最近は大洪水が頻発しています。我が青森県でも、昭和10(1935)年に全県下がことごとく被災を受けた大洪水が起こっています。このことは、自治体史ではさほど詳しくは触れられていず、当時それを体験した人もいなくなった現在、人々の話題に登ることもありません。
そこで、青森まちかど歴史の「奏海」の会では、「災害は忘れた頃にやってくる」前に、水害に対する人々の記憶をもう一度呼び起こしてもらうために、今回の企画展を開催することとしました。会場には、当時東奥日報がまとめた「昭和10年8月 青森県水害実記」を元に、約80枚の記録写真や防災マップなどを展示しています。

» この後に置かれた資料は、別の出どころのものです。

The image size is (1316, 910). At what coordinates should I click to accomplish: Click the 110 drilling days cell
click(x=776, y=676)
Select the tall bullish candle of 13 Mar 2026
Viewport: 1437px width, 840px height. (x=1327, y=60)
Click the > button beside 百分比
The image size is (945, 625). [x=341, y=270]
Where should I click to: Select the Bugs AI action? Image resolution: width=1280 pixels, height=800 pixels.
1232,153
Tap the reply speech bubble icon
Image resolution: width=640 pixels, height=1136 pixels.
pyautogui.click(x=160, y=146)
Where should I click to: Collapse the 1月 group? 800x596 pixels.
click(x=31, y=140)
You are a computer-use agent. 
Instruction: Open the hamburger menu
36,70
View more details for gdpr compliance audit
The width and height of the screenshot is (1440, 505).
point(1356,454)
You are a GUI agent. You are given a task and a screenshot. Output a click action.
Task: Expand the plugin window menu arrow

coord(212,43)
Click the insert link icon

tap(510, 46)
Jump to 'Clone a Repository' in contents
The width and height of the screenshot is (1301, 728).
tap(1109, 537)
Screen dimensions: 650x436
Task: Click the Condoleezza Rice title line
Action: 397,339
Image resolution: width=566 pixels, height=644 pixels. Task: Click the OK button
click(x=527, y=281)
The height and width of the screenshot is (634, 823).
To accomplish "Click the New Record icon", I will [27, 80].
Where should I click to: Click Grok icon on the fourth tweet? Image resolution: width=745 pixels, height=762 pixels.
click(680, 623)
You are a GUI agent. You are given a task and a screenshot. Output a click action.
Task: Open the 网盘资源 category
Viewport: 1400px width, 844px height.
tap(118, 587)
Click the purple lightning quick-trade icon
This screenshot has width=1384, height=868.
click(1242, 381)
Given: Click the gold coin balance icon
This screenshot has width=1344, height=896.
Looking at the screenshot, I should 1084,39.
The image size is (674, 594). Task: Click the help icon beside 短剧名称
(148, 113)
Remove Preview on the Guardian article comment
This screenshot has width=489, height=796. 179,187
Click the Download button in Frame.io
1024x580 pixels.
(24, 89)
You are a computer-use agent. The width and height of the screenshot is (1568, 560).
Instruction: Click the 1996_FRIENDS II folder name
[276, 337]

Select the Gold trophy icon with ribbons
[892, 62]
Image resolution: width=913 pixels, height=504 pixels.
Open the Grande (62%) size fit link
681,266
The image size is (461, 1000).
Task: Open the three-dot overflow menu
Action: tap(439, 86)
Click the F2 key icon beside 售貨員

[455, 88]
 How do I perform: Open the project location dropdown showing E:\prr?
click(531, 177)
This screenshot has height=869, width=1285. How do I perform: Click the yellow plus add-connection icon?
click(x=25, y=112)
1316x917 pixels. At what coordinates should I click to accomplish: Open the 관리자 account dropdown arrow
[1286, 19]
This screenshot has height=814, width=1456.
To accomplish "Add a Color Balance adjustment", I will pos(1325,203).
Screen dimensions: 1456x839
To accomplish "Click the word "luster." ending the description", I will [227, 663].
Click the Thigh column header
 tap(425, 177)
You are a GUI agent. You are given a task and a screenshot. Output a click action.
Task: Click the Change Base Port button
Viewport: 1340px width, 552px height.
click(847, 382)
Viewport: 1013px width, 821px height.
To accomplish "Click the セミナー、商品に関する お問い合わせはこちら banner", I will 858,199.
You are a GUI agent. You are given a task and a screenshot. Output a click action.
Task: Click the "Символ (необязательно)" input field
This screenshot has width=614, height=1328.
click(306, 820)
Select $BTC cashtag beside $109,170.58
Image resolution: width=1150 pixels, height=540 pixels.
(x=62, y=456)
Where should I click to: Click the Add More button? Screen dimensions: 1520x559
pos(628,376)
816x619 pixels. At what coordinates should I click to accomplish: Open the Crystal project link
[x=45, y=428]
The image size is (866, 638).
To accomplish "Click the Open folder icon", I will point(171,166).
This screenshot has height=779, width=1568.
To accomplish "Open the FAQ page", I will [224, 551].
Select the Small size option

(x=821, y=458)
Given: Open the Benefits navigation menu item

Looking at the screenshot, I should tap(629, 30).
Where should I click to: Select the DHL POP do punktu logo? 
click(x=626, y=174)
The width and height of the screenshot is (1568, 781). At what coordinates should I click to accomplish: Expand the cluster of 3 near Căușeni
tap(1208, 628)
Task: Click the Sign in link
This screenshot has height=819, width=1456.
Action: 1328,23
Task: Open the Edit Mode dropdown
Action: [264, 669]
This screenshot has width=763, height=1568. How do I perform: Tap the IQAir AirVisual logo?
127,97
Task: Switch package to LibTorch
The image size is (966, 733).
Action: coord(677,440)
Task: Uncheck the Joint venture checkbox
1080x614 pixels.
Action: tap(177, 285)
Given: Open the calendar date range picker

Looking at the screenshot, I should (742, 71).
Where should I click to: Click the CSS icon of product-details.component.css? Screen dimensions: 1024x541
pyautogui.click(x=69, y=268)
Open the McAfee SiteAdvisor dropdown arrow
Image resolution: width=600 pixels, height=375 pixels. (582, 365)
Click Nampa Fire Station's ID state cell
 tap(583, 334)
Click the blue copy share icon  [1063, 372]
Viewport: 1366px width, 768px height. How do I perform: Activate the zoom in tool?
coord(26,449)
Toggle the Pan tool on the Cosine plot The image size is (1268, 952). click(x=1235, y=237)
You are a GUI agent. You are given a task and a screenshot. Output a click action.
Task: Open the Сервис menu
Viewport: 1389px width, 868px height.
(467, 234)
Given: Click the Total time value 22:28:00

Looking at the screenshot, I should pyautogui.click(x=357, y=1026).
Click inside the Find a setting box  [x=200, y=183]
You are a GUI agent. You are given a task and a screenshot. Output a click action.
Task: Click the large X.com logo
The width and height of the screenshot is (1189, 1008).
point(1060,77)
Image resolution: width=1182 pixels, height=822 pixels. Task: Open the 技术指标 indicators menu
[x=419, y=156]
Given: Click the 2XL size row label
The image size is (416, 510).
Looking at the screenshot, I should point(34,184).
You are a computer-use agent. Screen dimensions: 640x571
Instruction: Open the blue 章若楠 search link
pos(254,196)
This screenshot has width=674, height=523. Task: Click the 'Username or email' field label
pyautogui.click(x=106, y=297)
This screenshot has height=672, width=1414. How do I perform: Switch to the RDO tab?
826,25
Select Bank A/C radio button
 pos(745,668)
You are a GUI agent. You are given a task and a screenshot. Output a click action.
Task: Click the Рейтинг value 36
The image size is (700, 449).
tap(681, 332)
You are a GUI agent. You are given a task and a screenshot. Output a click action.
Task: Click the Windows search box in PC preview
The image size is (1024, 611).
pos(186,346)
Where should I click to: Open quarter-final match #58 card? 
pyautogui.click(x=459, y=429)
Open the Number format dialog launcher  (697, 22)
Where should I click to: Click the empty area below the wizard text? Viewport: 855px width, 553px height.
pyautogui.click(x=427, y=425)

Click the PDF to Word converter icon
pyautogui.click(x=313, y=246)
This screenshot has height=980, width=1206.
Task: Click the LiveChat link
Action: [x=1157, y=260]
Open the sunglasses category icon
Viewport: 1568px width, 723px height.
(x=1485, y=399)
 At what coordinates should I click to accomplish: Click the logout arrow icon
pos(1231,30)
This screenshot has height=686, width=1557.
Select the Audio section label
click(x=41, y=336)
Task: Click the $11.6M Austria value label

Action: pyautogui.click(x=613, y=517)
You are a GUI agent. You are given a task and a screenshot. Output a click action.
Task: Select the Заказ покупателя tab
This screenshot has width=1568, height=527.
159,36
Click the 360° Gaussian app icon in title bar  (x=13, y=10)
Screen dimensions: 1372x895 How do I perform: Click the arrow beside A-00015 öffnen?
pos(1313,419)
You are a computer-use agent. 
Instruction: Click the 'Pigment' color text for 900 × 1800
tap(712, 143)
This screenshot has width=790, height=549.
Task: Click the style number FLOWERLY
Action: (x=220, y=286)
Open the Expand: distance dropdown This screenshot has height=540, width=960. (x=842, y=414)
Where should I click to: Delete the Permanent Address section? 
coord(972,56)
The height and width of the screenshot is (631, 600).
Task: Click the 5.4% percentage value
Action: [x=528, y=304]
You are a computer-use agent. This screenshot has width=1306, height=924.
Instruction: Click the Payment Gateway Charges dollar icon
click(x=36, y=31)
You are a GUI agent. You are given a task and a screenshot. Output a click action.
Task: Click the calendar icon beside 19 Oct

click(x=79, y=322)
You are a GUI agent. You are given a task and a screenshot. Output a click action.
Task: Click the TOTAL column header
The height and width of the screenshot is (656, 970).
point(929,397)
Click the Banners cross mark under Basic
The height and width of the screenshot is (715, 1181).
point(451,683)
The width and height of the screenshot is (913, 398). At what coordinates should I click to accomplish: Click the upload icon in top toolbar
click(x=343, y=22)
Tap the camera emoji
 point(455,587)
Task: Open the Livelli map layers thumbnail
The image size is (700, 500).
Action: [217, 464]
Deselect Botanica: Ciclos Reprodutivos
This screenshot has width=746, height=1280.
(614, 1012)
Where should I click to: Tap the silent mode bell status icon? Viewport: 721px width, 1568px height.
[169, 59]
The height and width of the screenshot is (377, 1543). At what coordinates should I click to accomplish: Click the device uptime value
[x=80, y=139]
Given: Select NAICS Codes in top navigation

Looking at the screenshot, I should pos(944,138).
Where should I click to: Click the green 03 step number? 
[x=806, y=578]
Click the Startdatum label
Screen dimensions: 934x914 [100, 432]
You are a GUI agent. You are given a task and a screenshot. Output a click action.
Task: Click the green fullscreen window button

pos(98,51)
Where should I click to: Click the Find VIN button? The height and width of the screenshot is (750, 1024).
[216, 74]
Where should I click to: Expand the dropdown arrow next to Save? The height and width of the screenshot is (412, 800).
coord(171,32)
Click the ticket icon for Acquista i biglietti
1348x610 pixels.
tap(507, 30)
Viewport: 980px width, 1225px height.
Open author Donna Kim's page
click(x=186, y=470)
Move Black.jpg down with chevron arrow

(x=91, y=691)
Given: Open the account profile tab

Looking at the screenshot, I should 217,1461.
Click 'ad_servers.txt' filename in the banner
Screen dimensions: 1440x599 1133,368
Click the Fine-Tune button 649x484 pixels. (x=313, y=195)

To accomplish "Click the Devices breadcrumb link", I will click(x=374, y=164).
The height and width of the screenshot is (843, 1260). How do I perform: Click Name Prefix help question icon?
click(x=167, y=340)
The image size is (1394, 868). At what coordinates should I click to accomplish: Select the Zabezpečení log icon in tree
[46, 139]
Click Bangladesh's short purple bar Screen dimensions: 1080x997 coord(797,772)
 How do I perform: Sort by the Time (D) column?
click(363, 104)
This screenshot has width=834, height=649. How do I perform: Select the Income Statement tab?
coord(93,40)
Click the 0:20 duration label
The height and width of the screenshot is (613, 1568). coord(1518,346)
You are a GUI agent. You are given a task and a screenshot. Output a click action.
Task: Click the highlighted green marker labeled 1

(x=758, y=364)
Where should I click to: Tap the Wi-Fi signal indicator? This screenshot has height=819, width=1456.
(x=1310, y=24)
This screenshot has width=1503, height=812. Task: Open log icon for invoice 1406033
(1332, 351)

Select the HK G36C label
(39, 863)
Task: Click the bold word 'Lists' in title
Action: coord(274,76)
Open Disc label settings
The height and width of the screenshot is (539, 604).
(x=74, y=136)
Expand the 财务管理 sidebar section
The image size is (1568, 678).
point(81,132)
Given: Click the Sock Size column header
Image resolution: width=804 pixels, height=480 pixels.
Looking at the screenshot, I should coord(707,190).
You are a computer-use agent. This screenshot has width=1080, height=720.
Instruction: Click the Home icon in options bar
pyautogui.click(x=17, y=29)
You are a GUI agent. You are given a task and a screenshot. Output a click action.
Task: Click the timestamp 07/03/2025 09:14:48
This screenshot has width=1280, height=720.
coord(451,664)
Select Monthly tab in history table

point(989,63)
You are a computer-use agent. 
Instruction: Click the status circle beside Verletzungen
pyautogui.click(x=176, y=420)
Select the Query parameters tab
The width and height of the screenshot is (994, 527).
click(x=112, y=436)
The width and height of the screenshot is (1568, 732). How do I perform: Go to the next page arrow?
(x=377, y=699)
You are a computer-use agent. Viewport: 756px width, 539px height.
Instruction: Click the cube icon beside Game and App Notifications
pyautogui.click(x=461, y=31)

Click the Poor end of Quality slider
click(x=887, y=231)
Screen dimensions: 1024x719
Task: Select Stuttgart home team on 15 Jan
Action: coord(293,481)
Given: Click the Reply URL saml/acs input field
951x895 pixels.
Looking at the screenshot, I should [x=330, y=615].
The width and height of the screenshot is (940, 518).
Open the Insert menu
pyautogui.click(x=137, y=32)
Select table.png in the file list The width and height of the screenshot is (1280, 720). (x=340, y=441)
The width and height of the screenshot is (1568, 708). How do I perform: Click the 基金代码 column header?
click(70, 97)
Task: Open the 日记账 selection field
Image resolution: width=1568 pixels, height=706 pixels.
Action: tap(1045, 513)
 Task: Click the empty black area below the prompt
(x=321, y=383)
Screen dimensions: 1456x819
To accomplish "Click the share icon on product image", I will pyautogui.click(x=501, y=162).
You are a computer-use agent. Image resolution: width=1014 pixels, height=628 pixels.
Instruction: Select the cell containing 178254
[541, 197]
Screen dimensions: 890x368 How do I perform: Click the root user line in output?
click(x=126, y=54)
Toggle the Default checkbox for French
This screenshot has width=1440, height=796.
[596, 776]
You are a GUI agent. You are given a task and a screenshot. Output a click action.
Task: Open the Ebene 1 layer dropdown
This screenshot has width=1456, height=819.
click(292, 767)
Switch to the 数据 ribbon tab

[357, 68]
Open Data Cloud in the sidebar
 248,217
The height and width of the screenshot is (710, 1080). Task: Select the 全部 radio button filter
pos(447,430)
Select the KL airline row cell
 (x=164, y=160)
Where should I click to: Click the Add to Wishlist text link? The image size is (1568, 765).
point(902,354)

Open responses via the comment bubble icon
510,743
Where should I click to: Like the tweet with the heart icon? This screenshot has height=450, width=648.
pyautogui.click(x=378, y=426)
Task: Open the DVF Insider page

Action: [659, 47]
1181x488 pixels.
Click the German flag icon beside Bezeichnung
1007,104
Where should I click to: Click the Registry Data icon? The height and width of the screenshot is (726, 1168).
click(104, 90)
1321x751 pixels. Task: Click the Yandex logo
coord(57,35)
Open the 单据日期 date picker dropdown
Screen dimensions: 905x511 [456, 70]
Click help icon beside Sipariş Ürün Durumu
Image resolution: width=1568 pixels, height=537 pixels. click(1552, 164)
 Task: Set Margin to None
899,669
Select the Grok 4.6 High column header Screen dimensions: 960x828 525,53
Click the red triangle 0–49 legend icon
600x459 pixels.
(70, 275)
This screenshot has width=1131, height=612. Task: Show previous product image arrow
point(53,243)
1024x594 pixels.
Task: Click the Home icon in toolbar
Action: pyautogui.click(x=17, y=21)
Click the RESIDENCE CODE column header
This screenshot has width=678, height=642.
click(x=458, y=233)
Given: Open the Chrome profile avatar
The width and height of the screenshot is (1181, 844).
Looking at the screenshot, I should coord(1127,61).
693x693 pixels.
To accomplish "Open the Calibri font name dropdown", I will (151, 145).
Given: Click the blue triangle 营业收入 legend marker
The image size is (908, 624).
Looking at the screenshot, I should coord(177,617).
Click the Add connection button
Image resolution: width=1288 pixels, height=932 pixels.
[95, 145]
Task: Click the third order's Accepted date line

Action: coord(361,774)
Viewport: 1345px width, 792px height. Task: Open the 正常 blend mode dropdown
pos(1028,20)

会期は、2019年12月28日までです。入場無料ですので、お気軽に会場にお出でください。
開 催 に あ た り
今年も台風15号、19号が全国各地に甚大な被害を与えましたが、青森県内では大きな被害はありませんでした。
しかし、昭和10年8月21日夜半から降り注いだ豪雨は、県内全域で未曾有の大水害を発生させ、死者20人、傷者192人、行方不明7人、被害総額は現在の金額に換算し約449億円(当時の金額で、約2480万円)にも上りました。
当時、世界的恐慌の中、昭和6年以来の冷害や水害により、農村部では貧困に窮し、欠食児量や娘の身売りなどが続く中、昭和10年は、春から順調な天候が続き、豊作が期待されていたものの、追い打ちをかけた豪雨による大水害は、県人口の7割を占める農家だけでなく、県経済にも深刻な打撃を与えました。
この水害は、青森測候所によると、8月21日から24日までの降雨量が最も多い所で、十和田湖畔休屋の455mm、十和田村澤ロ400mm、五戸369mm、岩木川流域、碇ヶ関333mm、黒石303mm、弘前298mm、五所川原290mm、板柳291mm、金木155mmとの豪雨に寄るものでした。時代は、大正デモクラシーの時代が終わり、満州事変が起こり、満州国の建国、15年戦争への突入、5.15事件、国際連盟脱退、暗殺や思想言論の取締、2.26事件と戦争の時代に突入していました。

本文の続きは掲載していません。